First things first, an Application Programming Interface (API) is a computing interface which defines interactions between multiple software intermediaries. It defines the kind of calls or requests that can be made, how to make them, the data formats that should be used and the conventions to follow.

APIs are flexible. They can be entirely custom, specific to a component, or can be designed based on an industry-standard to ensure interoperability.

Most financial services APIs are currently custom architected, but industry standardisation is underway driven by not-for-profit collectives such as the Banking Industry Architecture Network (BIAN) or the regulators in relevant jurisdictions (PSD2 being an example of a more mature one).

APIs are transforming financial services for the better, but progress has only just begun and that’s why you’ll often hear the phrase “Fintech is only 1% finished”. But it’s possible that APIs will end up eating financial services as we know them today, allowing for a revolution in both what we consume, and how we consume it.

APIs and the Xaas

APIs have also helped to spring up their own industry discipline type, the XaaS. Anything as a Service (XaaS), describes a general category of services related to cloud computing and remote access. It recognises the vast number of products, tools, and technologies that are now delivered to users as a service over the internet.

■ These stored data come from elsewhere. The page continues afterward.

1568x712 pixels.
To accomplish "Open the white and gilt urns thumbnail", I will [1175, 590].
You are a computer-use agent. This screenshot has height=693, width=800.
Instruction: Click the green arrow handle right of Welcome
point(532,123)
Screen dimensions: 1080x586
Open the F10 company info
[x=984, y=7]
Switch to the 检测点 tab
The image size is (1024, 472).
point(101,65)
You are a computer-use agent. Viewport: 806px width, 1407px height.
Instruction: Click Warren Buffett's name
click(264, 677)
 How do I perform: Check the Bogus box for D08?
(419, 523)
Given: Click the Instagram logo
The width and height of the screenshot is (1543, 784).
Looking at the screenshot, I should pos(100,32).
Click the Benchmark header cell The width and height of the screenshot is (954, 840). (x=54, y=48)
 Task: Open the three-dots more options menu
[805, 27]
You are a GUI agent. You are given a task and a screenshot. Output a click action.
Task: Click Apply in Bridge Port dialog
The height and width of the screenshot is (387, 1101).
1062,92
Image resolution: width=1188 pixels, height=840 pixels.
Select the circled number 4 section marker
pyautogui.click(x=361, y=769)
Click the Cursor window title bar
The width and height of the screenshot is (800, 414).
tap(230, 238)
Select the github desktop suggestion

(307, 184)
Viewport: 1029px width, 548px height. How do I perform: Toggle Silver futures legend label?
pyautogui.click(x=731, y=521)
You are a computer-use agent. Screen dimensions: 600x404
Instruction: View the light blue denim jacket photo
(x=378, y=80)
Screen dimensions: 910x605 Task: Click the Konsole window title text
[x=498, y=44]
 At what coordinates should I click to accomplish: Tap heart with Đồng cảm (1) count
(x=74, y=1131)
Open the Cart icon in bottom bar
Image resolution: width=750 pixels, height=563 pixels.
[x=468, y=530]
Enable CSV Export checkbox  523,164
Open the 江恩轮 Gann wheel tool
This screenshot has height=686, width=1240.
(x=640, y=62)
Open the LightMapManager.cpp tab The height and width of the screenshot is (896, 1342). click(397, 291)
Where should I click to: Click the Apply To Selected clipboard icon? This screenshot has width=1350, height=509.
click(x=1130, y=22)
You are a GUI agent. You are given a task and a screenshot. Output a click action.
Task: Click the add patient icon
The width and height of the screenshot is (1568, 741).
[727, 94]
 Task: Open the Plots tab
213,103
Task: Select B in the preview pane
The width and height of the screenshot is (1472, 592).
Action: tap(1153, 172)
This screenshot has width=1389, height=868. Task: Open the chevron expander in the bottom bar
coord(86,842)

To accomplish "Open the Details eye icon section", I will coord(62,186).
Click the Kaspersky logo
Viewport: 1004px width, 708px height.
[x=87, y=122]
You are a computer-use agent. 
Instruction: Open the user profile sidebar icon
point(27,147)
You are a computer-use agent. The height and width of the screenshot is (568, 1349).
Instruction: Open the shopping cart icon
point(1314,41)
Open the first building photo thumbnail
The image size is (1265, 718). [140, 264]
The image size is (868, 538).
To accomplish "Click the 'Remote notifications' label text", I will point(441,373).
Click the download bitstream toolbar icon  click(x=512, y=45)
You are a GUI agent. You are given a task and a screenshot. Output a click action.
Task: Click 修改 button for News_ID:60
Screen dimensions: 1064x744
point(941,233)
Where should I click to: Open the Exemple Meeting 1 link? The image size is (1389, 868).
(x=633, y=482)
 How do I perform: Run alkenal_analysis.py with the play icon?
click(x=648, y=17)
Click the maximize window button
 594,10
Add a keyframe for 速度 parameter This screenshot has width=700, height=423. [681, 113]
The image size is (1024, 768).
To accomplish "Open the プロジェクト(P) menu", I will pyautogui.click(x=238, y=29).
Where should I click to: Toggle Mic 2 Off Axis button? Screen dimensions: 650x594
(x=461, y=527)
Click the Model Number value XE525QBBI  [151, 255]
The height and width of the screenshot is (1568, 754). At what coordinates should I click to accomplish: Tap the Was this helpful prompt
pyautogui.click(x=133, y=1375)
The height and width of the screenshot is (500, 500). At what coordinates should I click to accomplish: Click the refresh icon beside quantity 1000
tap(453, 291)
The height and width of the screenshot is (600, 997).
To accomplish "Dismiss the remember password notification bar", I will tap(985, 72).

Particularly, Banking-as-a-Service (BaaS), where firms build a technology layer over traditional financial service products and expose the functionality in a more intuitive and accessible fashion. This XaaS connective layer is transforming the industry from hard to connect and stand-alone services into public APIs. They are easy to 'talk to' and open up a whole new world of possibility in terms of real-time interactions with financial service providers.

Specialist service providers emerge

The traditional financial services stack, usually soldered together within a large bank, has been unbundled into separate products with one or a few specialist firm/s hyper-focussing on amplifying the specific product or service. Customers can access these firms via customer portal or app and via each firm’s own public APIs.

What the addition of public APIs is allowing these specialists to achieve is their own version of the sellotaping together of products and services and to create a mashup of a banking stack.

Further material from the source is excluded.